Sputter-etching is effectively carried out with inert gases such as argon, krypton, and xenon, among others. In one embodiment, during sputter-etching, chemical etchants such as oxygen or nitrogen, among others, are introduced into the vacuum chamber 10 and, used independently or mixed with other gases, to provide chemically-assisted sputter-etching. The sputter-etching source gas is introduced in a variety of different ways, including direct introduction into a plasma chamber 22 of the ion source 24 through one or more inlets 15, introduction near the ion source 24 but not directly into the ion source 24 through inlet 16, or introduction into a location remote from the ion source 24, as the vacuum chamber background gas, through inlet 17, among others. In one embodiment, an ion beam 26 energy greater than about 20 eV is used. In another embodiment, an ion beam 26 energy up to about 2000 eV is used.

By the term “ion beam”, it is intended to mean a beam of ions generated from a plasma which is remote from the substrate. The ions are extracted from the plasma by a variety of techniques which include, but are not limited to, the use electrostatic grids which are biased to promote extraction of positive ions, e.g. Kaufman-type ion source; magnetic fields coupled with electrostatic fields, e.g. End Hall-type ion source; Hall accelerators; among others.

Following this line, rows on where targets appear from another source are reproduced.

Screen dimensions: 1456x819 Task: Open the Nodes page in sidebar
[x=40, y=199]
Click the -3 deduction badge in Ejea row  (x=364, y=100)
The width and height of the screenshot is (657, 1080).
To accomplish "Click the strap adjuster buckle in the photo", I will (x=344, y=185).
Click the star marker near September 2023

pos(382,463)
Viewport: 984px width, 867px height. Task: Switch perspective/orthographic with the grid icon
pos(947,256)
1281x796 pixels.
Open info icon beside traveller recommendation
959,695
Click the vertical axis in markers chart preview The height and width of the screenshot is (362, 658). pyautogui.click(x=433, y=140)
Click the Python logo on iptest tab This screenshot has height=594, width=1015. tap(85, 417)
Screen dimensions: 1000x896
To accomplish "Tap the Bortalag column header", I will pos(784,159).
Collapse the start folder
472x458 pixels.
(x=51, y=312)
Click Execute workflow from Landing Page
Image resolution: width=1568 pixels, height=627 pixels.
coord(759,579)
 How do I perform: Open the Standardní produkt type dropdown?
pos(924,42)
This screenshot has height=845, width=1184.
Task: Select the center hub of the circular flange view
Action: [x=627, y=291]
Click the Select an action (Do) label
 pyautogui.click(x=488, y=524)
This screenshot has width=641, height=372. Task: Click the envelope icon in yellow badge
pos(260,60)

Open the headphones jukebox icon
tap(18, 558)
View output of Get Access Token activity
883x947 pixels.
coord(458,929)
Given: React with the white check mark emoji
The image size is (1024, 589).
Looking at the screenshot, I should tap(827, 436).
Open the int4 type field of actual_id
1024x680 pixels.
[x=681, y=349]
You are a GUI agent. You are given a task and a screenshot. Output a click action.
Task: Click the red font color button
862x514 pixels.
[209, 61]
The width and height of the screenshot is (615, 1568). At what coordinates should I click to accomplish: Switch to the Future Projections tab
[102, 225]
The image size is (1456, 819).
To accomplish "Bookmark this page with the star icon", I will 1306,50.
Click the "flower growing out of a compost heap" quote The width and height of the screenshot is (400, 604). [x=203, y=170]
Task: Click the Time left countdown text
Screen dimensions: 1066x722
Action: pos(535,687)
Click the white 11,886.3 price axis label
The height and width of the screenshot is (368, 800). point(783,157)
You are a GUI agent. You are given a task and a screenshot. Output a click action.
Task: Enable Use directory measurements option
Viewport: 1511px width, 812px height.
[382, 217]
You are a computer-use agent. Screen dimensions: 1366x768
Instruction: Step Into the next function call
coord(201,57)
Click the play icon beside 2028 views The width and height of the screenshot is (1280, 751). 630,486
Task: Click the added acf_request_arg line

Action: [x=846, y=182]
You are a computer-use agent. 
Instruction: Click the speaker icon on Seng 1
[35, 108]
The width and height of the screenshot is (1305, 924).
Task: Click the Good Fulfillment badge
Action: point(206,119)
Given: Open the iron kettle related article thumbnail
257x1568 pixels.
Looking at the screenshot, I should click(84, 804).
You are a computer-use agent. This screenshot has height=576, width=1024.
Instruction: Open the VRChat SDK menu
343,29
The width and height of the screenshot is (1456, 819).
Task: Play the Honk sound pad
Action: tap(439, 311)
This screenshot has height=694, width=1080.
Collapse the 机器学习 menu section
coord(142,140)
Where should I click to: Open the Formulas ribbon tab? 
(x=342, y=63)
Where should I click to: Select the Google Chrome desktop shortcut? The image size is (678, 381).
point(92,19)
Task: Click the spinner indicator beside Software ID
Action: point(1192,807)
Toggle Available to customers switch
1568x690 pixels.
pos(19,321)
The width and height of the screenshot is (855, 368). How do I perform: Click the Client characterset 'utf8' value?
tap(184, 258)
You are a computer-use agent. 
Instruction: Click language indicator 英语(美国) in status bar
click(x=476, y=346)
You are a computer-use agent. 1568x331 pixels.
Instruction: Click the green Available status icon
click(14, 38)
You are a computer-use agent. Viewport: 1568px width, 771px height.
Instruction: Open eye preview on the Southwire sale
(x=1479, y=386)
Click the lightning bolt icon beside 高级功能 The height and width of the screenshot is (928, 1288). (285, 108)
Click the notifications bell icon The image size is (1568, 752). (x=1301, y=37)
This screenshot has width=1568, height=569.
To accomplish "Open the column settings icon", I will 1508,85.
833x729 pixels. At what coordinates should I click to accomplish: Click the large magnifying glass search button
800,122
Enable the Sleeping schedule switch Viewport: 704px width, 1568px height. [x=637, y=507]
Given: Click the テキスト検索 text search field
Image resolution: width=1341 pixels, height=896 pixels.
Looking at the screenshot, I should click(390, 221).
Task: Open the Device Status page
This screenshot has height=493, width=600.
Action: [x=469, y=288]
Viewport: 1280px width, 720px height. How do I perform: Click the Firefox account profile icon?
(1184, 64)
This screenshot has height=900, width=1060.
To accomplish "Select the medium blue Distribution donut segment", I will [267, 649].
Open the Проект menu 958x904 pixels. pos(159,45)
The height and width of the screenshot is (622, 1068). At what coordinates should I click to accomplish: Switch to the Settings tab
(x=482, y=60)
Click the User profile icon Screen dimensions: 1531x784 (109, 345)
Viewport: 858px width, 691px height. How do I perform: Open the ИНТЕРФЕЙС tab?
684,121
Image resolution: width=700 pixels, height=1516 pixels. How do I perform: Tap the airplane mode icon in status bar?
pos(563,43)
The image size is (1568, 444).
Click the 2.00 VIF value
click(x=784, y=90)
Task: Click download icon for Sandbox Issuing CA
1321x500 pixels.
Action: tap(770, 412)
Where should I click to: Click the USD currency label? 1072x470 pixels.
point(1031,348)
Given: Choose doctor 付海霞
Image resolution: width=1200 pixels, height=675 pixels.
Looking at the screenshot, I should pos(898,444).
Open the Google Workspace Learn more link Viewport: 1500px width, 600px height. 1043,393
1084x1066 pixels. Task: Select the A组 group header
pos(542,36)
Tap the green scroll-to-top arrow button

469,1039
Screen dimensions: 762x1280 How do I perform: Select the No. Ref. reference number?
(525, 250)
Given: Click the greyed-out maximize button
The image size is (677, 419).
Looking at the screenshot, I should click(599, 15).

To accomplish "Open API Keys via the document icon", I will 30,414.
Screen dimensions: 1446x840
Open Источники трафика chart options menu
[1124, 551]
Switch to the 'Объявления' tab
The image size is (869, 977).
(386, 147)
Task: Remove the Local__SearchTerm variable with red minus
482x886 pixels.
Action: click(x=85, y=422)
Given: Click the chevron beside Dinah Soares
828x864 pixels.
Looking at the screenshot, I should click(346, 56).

After extraction, the ions are directed from the ion source 24 toward the substrate 32 buy a potential difference between the ion source 24 and the substrate 32, which, in one embodiment, is at or near ground potential.

In one embodiment, the ion beam 26 is charge neutralized with electrons by a neutralizer source. Neutralizing electrons are obtained from a variety of sources including, but not limited to, a thermionic hot filament, a plasma bridge neutralizer, a hollow cathode, among others. Charging neutralization of the ion beam 26 allows the processing of electrically insulating substrates 32 in a very stable fashion since the potential of the substrate 32 is maintained.

During deposition, a deposition zone 28 is established where the substrate 32 is placed to receive the coating 34. In one embodiment, pressures in the deposition zone 28 around the substrate 32 are held in the range of about 0.001 mTorr to about 0.5 mTorr so that ion-gas collisions are minimized. This maintains the high energy ion bombardment of the substrate surface 33 which is necessary for the formation of a quality coating 34. This sputter-etching of the substrate surface 33 is helpful to achieve high adhesion between the substrate surface 33 and the coating 34 layer(s).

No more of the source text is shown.